At the point of tension the person is not in a place of consistency in his system, and the roof is built as a protection agasint the blows of the real world, both internal and external. It is like the great shelters built upon some mountain passes to protect vehicles from the avalances of rock and stone which periodically tumble down the mountain. The avalanche, in the case of the non-Christian, is the real and the abnormal, fallen world which surrounds him. The Christian, lovingly, must remove the shelter and allow the truth of the external world and of what man is, to beat upon him. When the roof is off, each man must stand naked and wounded before the truth of what is.

....It is unpleasant to be submerged by an avalanche, but we must allow the person to undergo this experience so that he may realize his system has no answer to the crucial questions of life. He must come to know that his roof is a false protection from the storm of what is; and then we can talk to him of the storm of the judgment of God.

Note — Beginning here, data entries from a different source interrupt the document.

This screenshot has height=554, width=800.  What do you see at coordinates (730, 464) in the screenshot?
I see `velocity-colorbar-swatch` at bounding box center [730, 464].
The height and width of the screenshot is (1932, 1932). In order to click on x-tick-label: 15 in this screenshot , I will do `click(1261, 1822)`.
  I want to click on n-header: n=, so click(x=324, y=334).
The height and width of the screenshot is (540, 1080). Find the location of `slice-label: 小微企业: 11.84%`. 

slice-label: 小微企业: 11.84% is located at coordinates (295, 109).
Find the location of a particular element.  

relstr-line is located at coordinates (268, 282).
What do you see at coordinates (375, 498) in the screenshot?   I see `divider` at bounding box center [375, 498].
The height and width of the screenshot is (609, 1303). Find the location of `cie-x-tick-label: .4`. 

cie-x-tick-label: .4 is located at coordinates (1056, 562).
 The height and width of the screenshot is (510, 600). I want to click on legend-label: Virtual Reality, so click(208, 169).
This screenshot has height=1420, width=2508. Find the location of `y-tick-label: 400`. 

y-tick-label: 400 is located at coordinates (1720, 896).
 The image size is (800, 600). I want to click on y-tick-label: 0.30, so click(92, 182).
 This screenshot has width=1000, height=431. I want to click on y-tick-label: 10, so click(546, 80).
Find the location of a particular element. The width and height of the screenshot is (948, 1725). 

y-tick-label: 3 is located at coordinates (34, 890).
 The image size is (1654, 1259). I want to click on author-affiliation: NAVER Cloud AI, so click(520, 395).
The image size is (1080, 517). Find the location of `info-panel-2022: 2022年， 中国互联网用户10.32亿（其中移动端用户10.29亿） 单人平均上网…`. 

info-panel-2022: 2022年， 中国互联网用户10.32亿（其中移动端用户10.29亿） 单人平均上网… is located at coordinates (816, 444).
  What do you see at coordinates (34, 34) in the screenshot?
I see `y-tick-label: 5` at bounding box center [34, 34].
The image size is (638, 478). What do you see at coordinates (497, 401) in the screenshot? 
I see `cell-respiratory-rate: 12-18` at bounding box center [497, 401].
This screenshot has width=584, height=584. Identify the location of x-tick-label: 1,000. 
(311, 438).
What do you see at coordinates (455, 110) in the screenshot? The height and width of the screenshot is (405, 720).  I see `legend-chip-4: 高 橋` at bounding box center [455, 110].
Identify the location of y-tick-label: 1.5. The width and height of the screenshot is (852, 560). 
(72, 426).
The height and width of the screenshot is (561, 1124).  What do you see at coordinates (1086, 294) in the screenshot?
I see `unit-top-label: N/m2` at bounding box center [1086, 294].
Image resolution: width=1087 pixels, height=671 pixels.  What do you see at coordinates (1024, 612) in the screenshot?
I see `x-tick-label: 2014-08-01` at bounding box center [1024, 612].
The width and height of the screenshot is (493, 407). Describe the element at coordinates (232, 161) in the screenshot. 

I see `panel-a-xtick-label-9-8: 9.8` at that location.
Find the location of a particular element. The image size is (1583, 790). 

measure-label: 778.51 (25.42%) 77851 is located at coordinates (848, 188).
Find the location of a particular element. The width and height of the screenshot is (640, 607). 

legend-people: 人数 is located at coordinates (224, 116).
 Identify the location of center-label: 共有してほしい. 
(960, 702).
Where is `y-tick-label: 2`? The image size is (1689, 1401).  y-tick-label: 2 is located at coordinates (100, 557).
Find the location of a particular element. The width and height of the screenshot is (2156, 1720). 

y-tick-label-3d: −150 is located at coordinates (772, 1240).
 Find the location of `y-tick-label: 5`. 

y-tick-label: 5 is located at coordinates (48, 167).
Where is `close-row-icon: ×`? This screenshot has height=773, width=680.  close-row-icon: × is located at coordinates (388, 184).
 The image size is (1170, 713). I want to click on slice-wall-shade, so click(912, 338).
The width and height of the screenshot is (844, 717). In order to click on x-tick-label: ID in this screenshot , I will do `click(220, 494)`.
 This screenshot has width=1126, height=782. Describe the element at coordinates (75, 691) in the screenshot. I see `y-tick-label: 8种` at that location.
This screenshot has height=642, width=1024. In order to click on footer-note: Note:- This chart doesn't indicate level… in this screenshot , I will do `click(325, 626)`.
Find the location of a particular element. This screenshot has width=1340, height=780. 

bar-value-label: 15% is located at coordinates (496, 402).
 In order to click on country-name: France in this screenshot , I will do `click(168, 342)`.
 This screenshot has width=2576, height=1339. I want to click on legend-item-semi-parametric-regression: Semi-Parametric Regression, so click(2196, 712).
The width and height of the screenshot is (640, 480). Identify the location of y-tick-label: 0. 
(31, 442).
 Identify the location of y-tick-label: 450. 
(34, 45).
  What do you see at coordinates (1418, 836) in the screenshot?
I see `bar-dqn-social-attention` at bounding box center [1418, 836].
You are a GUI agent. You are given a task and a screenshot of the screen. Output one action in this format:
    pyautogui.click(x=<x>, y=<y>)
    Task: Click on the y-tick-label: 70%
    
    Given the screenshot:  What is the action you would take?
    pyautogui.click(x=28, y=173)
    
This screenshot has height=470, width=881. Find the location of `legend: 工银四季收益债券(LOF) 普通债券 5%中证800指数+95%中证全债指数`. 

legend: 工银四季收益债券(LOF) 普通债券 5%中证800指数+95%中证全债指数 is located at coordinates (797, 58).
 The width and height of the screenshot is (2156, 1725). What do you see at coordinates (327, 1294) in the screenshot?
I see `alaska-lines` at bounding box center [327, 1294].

Instead of throwing isolated verses at people, we need to present the full biblical story (or worldview) and show how it provides answers and how the unbeliever, despite his protests, cannot help but live and speak as though the biblical portrait of life is true. But, as Schaeffer acknowledges, this is not easy:

The hardest thing of all is that when we have exposed modern man to his tension, he still may not be willing for the true solution. Consequently, we may seem to leave him in a worse state than he was in before. But this is the same as the evangelism of the past. Whenever the evangelist preached the reality of Hell, men who did not believe were more miserable after hearing his preaching than if they had never heard him. We are in the same position. We confront men with reality; we remove their protection and their escapes; we allow the avalanches to fall. If they do not become Christians, then indeed they are in a worse state than before we spoke to them.